[Entries provided]
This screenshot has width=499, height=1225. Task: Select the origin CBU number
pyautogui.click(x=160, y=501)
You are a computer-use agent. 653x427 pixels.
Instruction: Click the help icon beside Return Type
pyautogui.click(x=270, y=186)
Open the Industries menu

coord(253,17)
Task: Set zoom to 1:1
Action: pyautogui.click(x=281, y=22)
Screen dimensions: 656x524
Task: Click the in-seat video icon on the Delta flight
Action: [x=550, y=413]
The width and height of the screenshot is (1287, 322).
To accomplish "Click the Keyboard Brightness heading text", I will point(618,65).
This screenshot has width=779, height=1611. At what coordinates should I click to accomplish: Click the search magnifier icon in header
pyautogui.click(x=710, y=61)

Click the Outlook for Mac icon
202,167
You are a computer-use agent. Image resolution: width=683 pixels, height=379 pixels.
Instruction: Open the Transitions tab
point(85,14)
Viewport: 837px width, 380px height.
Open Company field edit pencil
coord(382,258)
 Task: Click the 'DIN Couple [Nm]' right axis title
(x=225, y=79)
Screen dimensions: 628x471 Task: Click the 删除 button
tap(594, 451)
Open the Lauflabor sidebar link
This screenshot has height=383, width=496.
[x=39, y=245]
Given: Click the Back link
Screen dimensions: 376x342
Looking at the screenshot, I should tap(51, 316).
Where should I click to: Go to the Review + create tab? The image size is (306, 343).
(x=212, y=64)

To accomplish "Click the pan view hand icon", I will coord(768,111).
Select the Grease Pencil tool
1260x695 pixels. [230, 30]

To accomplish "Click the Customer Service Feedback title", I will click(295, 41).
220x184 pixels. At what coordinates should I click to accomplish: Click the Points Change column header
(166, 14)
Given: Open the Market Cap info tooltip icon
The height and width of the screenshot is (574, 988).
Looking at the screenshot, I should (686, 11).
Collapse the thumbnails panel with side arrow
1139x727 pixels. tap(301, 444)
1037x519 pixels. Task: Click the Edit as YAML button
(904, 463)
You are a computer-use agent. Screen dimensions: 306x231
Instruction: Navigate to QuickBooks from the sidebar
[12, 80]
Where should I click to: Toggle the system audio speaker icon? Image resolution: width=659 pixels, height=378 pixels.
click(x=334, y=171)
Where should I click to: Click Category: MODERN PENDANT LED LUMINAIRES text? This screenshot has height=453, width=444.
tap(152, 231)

[Activity] Output the data above exactly, please, line for line.

[Exercise solution]
This screenshot has width=499, height=1225. Task: Select the origin CBU number
pyautogui.click(x=160, y=501)
You are a computer-use agent. 653x427 pixels.
Instruction: Click the help icon beside Return Type
pyautogui.click(x=270, y=186)
Open the Industries menu

coord(253,17)
Task: Set zoom to 1:1
Action: pyautogui.click(x=281, y=22)
Screen dimensions: 656x524
Task: Click the in-seat video icon on the Delta flight
Action: [x=550, y=413]
The width and height of the screenshot is (1287, 322).
To accomplish "Click the Keyboard Brightness heading text", I will point(618,65).
This screenshot has width=779, height=1611. At what coordinates should I click to accomplish: Click the search magnifier icon in header
pyautogui.click(x=710, y=61)

Click the Outlook for Mac icon
202,167
You are a computer-use agent. Image resolution: width=683 pixels, height=379 pixels.
Instruction: Open the Transitions tab
point(85,14)
Viewport: 837px width, 380px height.
Open Company field edit pencil
coord(382,258)
 Task: Click the 'DIN Couple [Nm]' right axis title
(x=225, y=79)
Screen dimensions: 628x471 Task: Click the 删除 button
tap(594, 451)
Open the Lauflabor sidebar link
This screenshot has height=383, width=496.
[x=39, y=245]
Given: Click the Back link
Screen dimensions: 376x342
Looking at the screenshot, I should tap(51, 316).
Where should I click to: Go to the Review + create tab? The image size is (306, 343).
(x=212, y=64)

To accomplish "Click the pan view hand icon", I will coord(768,111).
Select the Grease Pencil tool
1260x695 pixels. [230, 30]

To accomplish "Click the Customer Service Feedback title", I will click(295, 41).
220x184 pixels. At what coordinates should I click to accomplish: Click the Points Change column header
(166, 14)
Given: Open the Market Cap info tooltip icon
The height and width of the screenshot is (574, 988).
Looking at the screenshot, I should (686, 11).
Collapse the thumbnails panel with side arrow
1139x727 pixels. tap(301, 444)
1037x519 pixels. Task: Click the Edit as YAML button
(904, 463)
You are a computer-use agent. Screen dimensions: 306x231
Instruction: Navigate to QuickBooks from the sidebar
[12, 80]
Where should I click to: Toggle the system audio speaker icon? Image resolution: width=659 pixels, height=378 pixels.
click(x=334, y=171)
Where should I click to: Click Category: MODERN PENDANT LED LUMINAIRES text? This screenshot has height=453, width=444.
tap(152, 231)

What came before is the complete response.